Solution: Set `use_document_intelligence` to `false` to use Pandoc fallback, or wait for quota reset. Consider batch processing during off-peak hours.

Memory issues with large file batches

Cause: Processing many large files simultaneously can exceed memory limits.

Solution: Process files in smaller batches or use streaming approaches. The state management helps avoid reprocessing files across multiple runs.

Inconsistent output format

Cause: Some files cannot be converted to the target format specified in `to_format`.

Solution: Check file format compatibility with the target format. Use MARKDOWN as a reliable fallback format that works with most source types.

FAQ

How does the state management work to avoid reprocessing?

The block maintains an internal list of processed file IDs and their extracted content. When you run the block again with the same files, it only processes new files that haven't been seen before. This makes it efficient for incremental batch processing and avoids duplicate work.

What happens if one file fails to process?

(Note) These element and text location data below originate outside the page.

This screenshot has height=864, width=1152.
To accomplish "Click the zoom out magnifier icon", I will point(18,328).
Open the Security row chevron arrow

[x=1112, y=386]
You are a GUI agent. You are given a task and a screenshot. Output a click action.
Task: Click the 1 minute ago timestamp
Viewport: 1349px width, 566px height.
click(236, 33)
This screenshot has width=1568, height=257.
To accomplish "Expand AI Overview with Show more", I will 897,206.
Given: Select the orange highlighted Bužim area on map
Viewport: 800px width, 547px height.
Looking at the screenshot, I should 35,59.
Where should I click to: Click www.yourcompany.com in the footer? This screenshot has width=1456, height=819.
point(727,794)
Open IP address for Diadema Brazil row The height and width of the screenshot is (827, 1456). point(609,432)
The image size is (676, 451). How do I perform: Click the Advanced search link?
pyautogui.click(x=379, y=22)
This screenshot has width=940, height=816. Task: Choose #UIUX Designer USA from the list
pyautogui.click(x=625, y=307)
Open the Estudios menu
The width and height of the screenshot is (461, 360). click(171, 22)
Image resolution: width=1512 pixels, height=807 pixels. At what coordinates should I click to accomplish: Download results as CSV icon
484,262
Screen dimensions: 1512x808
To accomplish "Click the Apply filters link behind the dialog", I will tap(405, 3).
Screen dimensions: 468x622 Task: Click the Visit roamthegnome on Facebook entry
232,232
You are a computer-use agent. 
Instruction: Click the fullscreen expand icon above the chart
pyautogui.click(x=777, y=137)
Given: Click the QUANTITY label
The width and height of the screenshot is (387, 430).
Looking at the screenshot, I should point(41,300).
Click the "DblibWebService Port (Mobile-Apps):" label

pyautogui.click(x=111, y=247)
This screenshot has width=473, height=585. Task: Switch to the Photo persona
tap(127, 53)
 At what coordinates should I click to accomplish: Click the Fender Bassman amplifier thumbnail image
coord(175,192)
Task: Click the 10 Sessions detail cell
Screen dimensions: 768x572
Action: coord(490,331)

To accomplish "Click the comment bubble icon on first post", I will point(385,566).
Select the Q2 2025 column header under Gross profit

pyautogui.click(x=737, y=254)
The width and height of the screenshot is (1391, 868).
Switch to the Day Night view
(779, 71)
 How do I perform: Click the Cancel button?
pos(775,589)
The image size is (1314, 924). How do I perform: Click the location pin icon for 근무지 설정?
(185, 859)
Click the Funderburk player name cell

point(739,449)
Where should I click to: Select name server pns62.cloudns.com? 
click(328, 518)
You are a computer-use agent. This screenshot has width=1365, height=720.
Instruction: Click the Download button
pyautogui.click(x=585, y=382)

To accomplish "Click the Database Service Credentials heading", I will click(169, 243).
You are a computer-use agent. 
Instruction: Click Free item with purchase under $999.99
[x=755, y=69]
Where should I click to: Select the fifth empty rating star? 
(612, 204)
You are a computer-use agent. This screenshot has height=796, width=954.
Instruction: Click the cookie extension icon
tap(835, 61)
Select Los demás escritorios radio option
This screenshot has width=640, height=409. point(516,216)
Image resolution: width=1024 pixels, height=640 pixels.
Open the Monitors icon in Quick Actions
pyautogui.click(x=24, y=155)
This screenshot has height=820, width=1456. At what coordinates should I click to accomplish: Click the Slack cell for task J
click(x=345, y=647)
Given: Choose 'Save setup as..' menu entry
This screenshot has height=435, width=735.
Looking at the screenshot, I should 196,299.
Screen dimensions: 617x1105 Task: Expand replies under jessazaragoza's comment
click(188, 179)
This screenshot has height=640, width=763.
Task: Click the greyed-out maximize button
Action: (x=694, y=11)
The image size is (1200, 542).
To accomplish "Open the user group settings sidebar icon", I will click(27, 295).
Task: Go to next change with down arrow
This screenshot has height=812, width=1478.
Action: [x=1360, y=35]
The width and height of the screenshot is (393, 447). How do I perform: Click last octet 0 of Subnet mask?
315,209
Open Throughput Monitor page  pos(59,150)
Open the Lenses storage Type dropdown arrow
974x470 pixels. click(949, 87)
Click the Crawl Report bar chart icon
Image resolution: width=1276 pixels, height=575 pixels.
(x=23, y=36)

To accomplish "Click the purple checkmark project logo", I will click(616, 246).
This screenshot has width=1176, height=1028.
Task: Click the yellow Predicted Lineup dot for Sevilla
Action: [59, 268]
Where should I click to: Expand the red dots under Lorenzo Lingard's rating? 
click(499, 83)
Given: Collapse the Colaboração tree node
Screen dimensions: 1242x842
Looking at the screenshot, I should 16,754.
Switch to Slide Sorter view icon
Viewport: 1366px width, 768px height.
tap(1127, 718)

The block continues processing other files and prints an error message for failed files. Failed files are not added to the processed list, allowing them to be retried on subsequent runs. The output list contains only successfully processed content.

How is the output order determined?

The output list maintains the order of successfully processed files, not necessarily the input order. Files processed in previous runs appear first, followed by newly processed files. Failed files do not appear in the output list.

Can I reset the processed files state?

The processed files state persists within the same workflow execution. To reset and reprocess all files, you would need to start a new workflow execution or use individual GetFileContent blocks instead.

What file formats work best with this block?

PDF, DOCX, XLSX, and PPTX work best with Document Intelligence enabled. Plain text formats (TXT, HTML, JSON) process quickly with either method. Images with text require Document Intelligence for OCR. Complex formats may need specific format combinations for optimal results.